Olivier Père

Les Misérables de Raymond Bernard

 

« … Tant qu’il y aura sur la terre ignorance et misère, des œuvres de la nature de celle-ci pourront ne pas être inutiles… »

Victor Hugo, cité en exergue des Misérables de Raymond Bernard

 

A la Filmothèque du Quartier Latin on peut voir depuis la semaine dernière Les Misérables (1933) de Raymond Bernard pour la première fois en version numérique restaurée. Programmation futée et opportuniste qui permet de découvrir un chef-d’œuvre du cinéma français en antidote à la récente version américaine et chantée (qu’on a pas vu, mais dont la bande-annonce seule fait saigner des yeux et des oreilles) et aussi des autres adaptations cinématographiques du roman de Victor Hugo, toutes médiocres (à l’exception de celle de Riccardo Freda, en 1947.)

Cette restauration du négatif nitrate en 4K a été effectuée par la Cinémathèque de Bologne et Pathé. Il s’agit de la version la plus complète du film qui a déjà été montré aux Etats-Unis l’année dernière mais que l’on peut désormais découvrir à Paris. Peu avant sa mort en 1977 Raymond Bernard avait tenté de remonter le film dans sa version intégrale mais sans parvenir à retrouver la scène dite « du voleur », du premier film. Criterion distribue le film en DVD dans une version de 279 minutes alors que la version restaurée, qui réintègre la scène du voleur, est annoncée à 290 minutes. C’est dans la version Criterion que nous avons vu Les Misérables.

Le film de Raymond Bernard est magnifique car il échappe à la grandiloquence par un mélange de sobriété et de lyrisme qui convient parfaitement à la puissance humaniste et mélodramatique de l’histoire imaginée par Victor Hugo. Le film impressionne aussi par son ambition et ses proportions, inhabituelles dans le cinéma français : pas moins de trois longs métrages, exploités séparément mais simultanément, forment l’ensemble des Misérables : Une tempête sous un crâne, Les Thénardier et Liberté, liberté chérie. Ce qui en fait la plus longues des adaptations hugoliennes mais aussi la plus fidèle. C’est le chef-d’œuvre de Raymond Bernard (fils du dramaturge Tristan Bernard, qui signa ses meilleurs films dans les années 30) avec une autre adaptation littéraire puissante et inspirée, Les Croix de bois (1931), l’un des meilleurs films jamais réalisés sur la Première Guerre mondiale, d’après Dorgelès.
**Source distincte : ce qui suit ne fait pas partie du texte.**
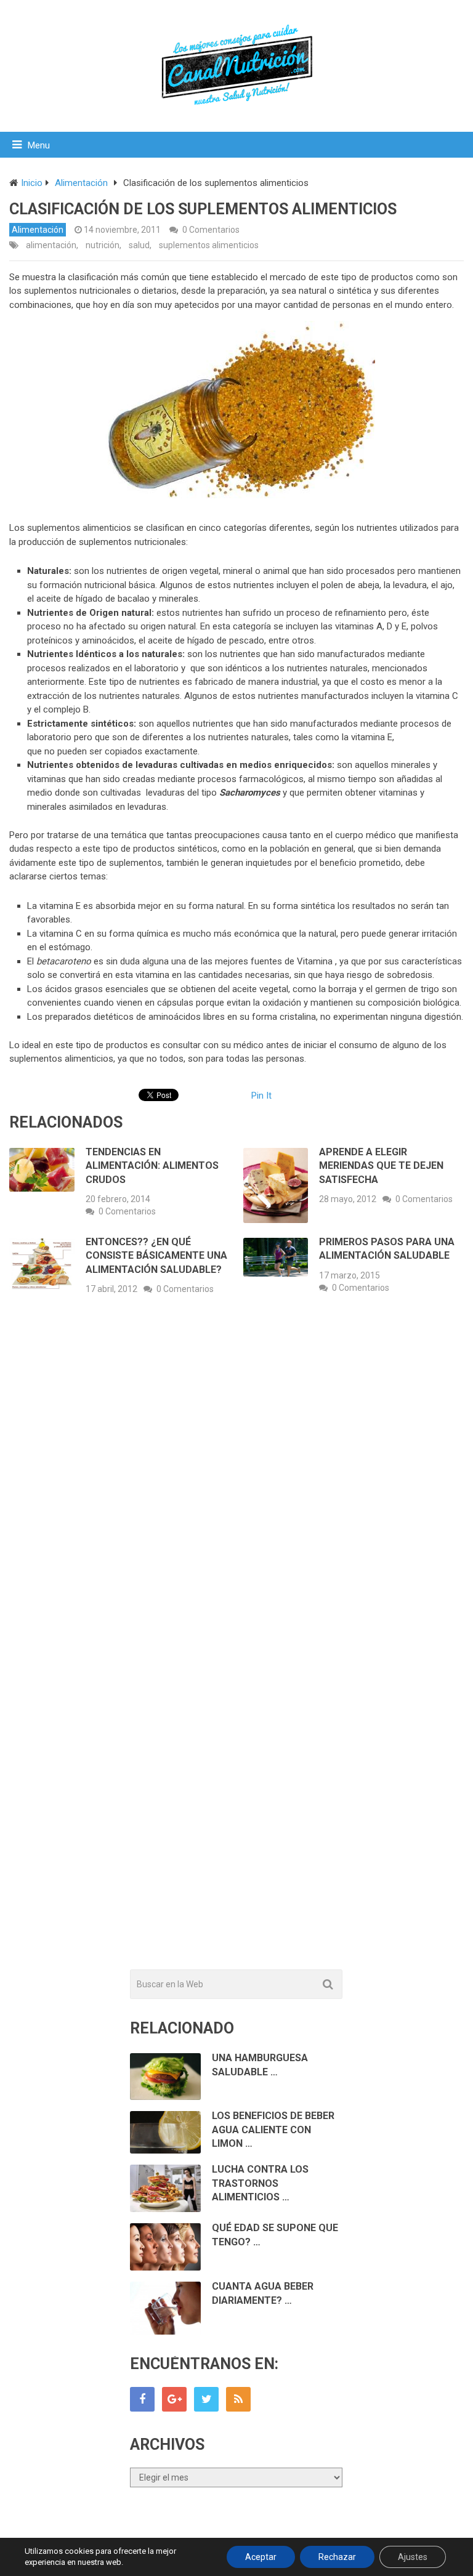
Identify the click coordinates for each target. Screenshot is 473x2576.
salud (139, 245)
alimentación (51, 245)
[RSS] (238, 2399)
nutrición (102, 245)
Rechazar (337, 2557)
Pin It (261, 1095)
Si le film est si réussi, c’est aussi et surtout grâce à son interprétation, excellente dans sa globalité et parfois admirable. Tout le monde est d’accord pour considérer Harry Baur et Charles Vanel indépassables dans les rôles respectifs de Jean Valjean et Javert. Une nouvelle occasion de saluer le génie dramatique d’Harry Baur, acteur à l’imposante stature qui domina le cinéma français des années 30 et qui semblait être né pour incarner l’ancien galérien. Harry Baur poursuivit sa carrière pendant l’Occupation et fut arrêté par la Gestapo qui le soupçonnait d’être Juif. Emprisonné pendant quatre mois, il ne se remit jamais des tortures subies et décéda le 8 avril 1943, six mois après sa libération. Malgré sa célébrité il sombra dans l’oubli, un oubli bien commode qui permit d’occulter longtemps la honte et le scandale de son assassinat.